Dominique Dauchot, la secrétaire départementale du Pas de Calais, où le dispositif est implanté depuis 2010, confirme qu’il est difficile pour les écoles qui veulent sortir du dispositif de le faire. Elle n’est pas convaincue de son efficacité. « En classe on adapte les méthodes aux élèves car les élèves sont différents ». Elle souligne aussi la question du temps pour les autres disciplines et de l’autonomie des élèves pendant que le professeur s’occupe d’un groupe.

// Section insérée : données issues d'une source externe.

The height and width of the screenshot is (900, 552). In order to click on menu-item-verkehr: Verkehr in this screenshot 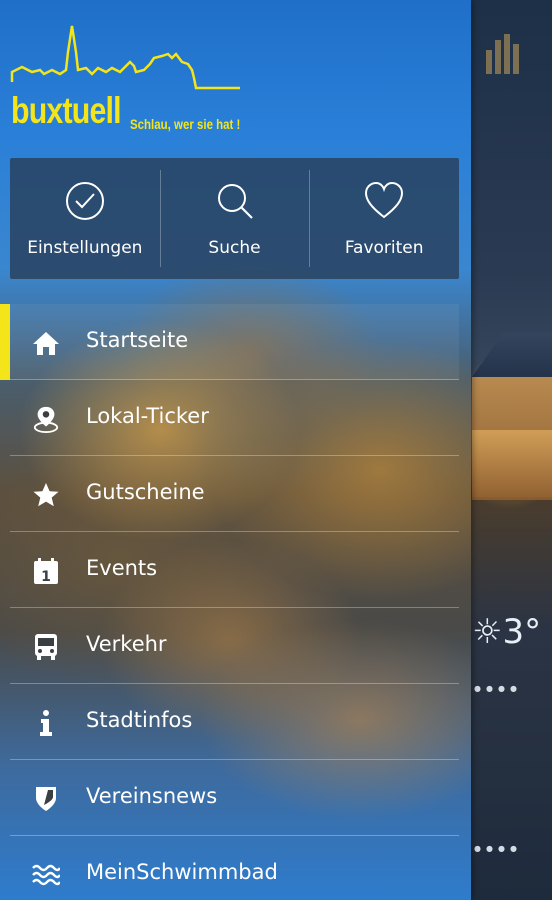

Le ministère renvoie au Dasen
Venant après des « recommandations » sur la lecture qui accordent beaucoup de place au déchiffrage et à la fluidité, l’arrivée soudaine d’Agir pour l’école ne semble pas fortuite. Mais dans l’entourage du ministre on se défend de toute pression pour imposer Agir pour l’école. Le dispositif « se fait toujours dans le cadre du volontariat des équipes sur place », dit-on. « IL n’y a aucune instruction pour une méthode en particulier ». Le ministère a juste demandé aux Dasen de « muscler » l’accompagnement pédagogique des CP dédoublés à la rentrée. « Le Dasen du Nord était dans le Pas de Calais, peut-être a-t-il été convaincu de la méthode », nous a-t-on dit.
A Lille, le rectorat ne dit rien. Mais il devrait être saisi d’une demande d’explication d’une intersyndicale dans les jours à venir.